List of tasks:
a: Answer these questions from the derangement derivation:
(i) In how many ways can ball 1 be placed into some box $j$?
(ii) What values does the text give for $A_0$ and $A_1$?
(iii) For large $N$, what does the sum converge to?
b: Rewrite the derangement derivation starting at "As André Nicolas" and ending at "distinguish two cases.", replacing "allocate" with "distribute".

Selected passage:
As André Nicolas pointed out, this is the classical problem of counting derangements. Here is one possible solution.
Let $A_N$ be the number of ways to allocate the $N$ balls to the $N$ boxes such that none of the balls goes back to the box it came from. Let us write $i \to j$ if ball $i$ goes into box $j$. First, for some $j \in 2, \ldots, N$ we have $1 \to j$. This can be done in $N - 1$ ways. We now distinguish two cases.
If $j \to 1$, then we have $N - 2$ balls $2, \ldots, j-1, j+1, \ldots, N$ left, and exactly the $N - 2$ boxes $2, \ldots, j-1, j+1, \ldots, N$ they came from. So the remaining balls can be allocated in $A_{N - 2}$ ways.
If $j \not\to 1$, then we are left with $N - 1$ balls $2, \ldots, j-1, j, j+1, \ldots, N$, which cannot go in the boxes $2, \ldots, j-1, 1, j+1, \ldots, N$ respectively. So the remaining balls can be allocated in $A_{N-1}$ ways.
Since there are $N-1$ ways to choose $j$, we get the recurrence relation
$A_N = (N-1) A_{N-2} + (N-1) A_{N-1}$
This is exactly the same recurrence relation as the recurrence relation of the factorial function $N! = N \cdot (N-1) \cdot \ldots \cdot 2 \cdot 1$. However, for the factorial function we have $0! = 1$ and $1! = 1$, while we have $A_0 = 1$ and $A_1 = 0$. Therefore if we rewrite (*) it to a simpler recurrence relation, we get
$A_N = N \cdot A_{N-1} + (-1)^N$
(while the factorial function has simply $N! = N (N-1)!$). This can then be reduced (**) to other forms, like
$A_N = N! \cdot \sum_{i = 0}^N \frac{(-1)^i}{i!}$
Finally, you are interested in the probability that all balls are assigned to distinct boxes. This is exactly
$p_N = \frac{A_N}{(N-1)^N}$
You could use e.g. Stirling on the factorial in $A_N$ to get
$N! = N \cdot (N-1)! \approx N \frac{(N - 1)^{N - 1}}{e^{N - 1}} \sqrt{2 \pi (N - 1)}$
Then for the ratio you want, you get
$p_N = \frac{A_N}{(N-1)^N} \approx \frac{N}{(N - 1)^N} \cdot \frac{(N - 1)^{N - 1}}{e^{N - 1}} \sqrt{2 \pi (N - 1)} \cdot \sum_{i = 0}^N \frac{(-1)^i}{i!}$ $= \frac{\sqrt{2 \pi N}}{e^{N - 1}} \sqrt{\frac{N}{N - 1}} \sum_{i = 0}^N \frac{(-1)^i}{i!}$
For large $N$, the sum converges to $e^{-1}$, while $N/(N-1) \approx 1$, giving a probability of
$p_N \approx \frac{\sqrt{2 \pi N}}{e^N}$
(*) This can be done using induction on $N$. The induction step:
$A_N = (N-1) A_{N-1} + (N-1) A_{N-2} = N A_{N-1} - A_{N-1} + (N-1) A_{N-2}$ $ = N A_{N-1} - \left((N-1) A_{N-2} + (-1)^{N-1}\right) + (N-1) A_{N-2} = N A_{N-1} + (-1)^N$
(**) This can be done using induction on $N$. The induction step:
$A_N = N \cdot A_{N-1} + (-1)^N = N \cdot (N-1)! \cdot \left(\sum_{i = 0}^{N-1} \frac{(-1)^i}{i!}\right) + N! \frac{(-1)^N}{N!}$ $ = N! \cdot \left(\sum_{i = 0}^{N - 1} \frac{(-1)^i}{i!} + \frac{(-1)^N}{N!}\right) = N! \cdot \sum_{i = 0}^{N} \frac{(-1)^i}{i!}$

Provided data:
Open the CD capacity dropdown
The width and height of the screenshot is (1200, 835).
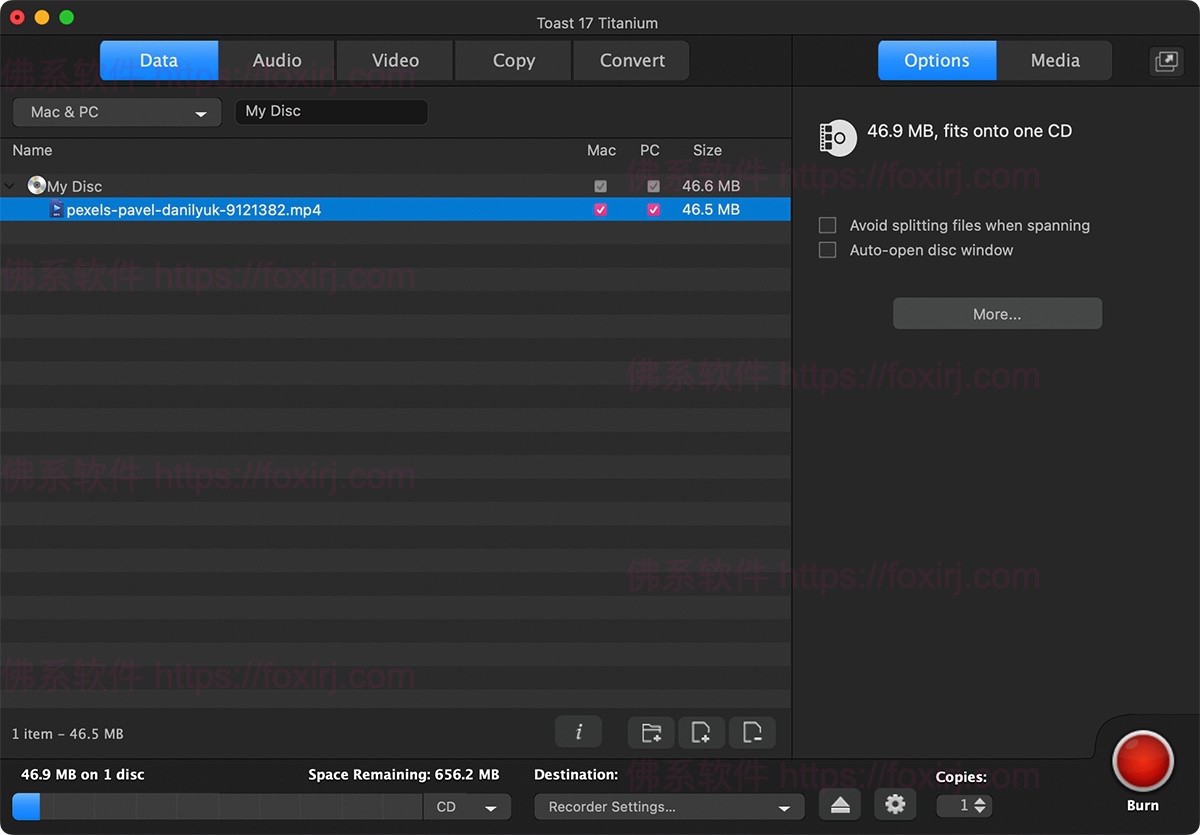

Responses to the exercise:
a:
(i) $N - 1$ ways.
(ii) $A_0 = 1$ and $A_1 = 0$.
(iii) $e^{-1}$.

b:
As André Nicolas pointed out, this is the classical problem of counting derangements. Here is one possible solution.
Let $A_N$ be the number of ways to distribute the $N$ balls to the $N$ boxes such that none of the balls goes back to the box it came from. Let us write $i \to j$ if ball $i$ goes into box $j$. First, for some $j \in 2, \ldots, N$ we have $1 \to j$. This can be done in $N - 1$ ways. We now distinguish two cases.